Stored items
═══
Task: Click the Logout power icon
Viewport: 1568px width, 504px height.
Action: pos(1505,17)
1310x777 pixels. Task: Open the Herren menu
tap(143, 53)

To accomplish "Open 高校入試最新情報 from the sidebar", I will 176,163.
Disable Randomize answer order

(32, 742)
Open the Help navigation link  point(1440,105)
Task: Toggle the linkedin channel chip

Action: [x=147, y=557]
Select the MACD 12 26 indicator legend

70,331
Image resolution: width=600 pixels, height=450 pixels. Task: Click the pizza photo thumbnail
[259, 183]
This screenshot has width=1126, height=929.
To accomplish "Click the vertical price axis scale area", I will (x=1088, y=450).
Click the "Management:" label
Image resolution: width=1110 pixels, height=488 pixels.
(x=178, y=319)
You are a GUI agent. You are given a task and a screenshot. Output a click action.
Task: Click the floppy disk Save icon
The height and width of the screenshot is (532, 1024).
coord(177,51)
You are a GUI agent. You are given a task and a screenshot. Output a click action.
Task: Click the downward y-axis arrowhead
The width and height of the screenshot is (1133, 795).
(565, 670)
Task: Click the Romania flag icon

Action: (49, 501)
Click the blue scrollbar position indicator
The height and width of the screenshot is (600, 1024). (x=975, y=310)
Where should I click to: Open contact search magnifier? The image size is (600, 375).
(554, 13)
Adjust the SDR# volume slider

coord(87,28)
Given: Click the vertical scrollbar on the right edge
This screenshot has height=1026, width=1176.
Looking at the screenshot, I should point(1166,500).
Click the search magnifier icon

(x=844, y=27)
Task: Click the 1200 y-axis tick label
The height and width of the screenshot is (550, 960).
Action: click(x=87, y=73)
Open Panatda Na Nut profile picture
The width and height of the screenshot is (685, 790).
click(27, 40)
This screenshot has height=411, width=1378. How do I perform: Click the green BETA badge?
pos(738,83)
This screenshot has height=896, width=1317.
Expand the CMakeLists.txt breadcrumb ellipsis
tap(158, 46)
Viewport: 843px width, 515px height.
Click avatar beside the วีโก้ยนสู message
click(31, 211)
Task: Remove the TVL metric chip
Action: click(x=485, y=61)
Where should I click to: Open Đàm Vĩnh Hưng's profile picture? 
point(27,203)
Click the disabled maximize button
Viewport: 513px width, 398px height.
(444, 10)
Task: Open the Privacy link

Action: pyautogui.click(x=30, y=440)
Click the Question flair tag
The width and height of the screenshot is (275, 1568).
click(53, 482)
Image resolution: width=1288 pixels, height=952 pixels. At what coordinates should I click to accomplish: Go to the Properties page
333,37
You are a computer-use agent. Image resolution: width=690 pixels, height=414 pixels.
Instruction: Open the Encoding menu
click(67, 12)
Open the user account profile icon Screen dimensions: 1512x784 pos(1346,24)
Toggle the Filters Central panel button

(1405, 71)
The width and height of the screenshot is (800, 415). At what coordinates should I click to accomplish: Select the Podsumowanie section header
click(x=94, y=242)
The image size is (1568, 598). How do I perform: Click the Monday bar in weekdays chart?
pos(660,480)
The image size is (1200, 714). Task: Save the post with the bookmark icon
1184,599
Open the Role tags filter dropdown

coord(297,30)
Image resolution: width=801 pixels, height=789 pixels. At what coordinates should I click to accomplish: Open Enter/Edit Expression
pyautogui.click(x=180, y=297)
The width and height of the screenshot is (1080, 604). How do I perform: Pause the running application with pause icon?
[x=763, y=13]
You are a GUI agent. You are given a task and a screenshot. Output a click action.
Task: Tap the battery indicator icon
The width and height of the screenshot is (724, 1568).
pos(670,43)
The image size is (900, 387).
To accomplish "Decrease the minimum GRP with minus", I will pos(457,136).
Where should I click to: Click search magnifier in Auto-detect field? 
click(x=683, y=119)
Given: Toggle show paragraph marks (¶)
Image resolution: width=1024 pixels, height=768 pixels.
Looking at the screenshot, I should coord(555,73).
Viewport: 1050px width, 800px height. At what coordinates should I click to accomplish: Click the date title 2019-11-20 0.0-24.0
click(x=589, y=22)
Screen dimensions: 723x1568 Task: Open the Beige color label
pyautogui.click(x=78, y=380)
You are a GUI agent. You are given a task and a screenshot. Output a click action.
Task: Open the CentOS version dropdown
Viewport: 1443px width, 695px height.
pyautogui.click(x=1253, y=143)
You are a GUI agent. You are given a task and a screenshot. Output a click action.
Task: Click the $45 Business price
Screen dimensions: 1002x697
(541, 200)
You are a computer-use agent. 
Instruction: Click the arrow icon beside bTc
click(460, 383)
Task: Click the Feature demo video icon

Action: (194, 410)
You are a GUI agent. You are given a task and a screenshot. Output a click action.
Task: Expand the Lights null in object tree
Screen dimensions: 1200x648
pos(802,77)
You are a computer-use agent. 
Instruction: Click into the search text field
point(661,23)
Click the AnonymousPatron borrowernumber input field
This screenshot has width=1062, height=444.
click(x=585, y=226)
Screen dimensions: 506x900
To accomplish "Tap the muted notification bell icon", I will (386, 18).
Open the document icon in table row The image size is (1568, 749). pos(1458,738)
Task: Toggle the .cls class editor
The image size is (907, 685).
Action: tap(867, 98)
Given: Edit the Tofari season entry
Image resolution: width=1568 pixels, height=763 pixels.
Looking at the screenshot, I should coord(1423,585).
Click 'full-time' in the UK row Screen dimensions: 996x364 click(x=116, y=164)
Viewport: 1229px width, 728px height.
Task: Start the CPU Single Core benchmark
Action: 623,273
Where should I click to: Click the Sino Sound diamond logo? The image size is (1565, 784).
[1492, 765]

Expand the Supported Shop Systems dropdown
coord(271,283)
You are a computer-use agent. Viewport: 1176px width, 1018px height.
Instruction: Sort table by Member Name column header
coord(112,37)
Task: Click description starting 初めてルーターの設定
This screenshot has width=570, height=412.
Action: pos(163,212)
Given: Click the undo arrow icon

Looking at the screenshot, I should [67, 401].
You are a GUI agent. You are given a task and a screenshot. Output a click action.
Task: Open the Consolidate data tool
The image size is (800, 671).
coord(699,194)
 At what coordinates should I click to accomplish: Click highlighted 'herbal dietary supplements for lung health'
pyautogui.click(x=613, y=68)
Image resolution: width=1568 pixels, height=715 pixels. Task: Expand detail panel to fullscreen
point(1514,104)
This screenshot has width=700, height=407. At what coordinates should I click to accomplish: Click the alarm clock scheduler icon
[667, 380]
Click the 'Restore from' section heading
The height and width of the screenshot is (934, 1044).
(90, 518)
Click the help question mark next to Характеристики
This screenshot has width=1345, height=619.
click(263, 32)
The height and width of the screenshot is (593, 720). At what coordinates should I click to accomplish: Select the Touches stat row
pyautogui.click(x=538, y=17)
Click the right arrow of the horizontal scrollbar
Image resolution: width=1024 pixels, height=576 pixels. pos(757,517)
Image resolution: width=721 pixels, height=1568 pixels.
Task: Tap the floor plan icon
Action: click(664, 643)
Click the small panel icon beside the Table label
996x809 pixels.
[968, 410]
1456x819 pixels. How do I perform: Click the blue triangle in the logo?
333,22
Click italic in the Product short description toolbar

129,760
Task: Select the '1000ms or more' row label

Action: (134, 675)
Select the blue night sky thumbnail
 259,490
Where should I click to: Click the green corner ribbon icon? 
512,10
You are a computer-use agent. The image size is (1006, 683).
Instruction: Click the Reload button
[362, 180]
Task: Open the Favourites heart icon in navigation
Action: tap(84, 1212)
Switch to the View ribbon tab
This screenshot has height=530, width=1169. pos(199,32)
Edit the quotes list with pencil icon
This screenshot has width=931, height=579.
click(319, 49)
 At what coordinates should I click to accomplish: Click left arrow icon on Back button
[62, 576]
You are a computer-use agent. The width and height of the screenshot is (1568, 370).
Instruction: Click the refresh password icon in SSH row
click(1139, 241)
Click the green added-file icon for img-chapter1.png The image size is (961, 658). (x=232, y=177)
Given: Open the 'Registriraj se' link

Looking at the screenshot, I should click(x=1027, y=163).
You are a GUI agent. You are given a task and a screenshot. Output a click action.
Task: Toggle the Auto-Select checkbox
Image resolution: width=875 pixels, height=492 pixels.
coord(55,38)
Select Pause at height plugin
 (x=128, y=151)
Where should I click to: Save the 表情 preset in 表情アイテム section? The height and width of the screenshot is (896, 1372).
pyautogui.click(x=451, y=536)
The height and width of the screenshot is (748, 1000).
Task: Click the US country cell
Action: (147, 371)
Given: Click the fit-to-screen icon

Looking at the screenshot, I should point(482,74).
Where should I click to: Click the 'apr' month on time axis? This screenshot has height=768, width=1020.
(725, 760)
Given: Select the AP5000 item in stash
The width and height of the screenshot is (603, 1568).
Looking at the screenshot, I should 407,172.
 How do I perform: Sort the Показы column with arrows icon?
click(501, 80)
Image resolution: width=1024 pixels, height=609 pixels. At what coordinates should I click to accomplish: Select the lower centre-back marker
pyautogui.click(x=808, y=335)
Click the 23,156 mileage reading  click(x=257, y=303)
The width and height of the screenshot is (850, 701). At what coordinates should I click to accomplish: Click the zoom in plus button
═══
Task to carry out | Look over the records above and filter for each line with the word "price".

Response for this exercise |
To accomplish "Click the vertical price axis scale area", I will (x=1088, y=450).
Task: Click the $45 Business price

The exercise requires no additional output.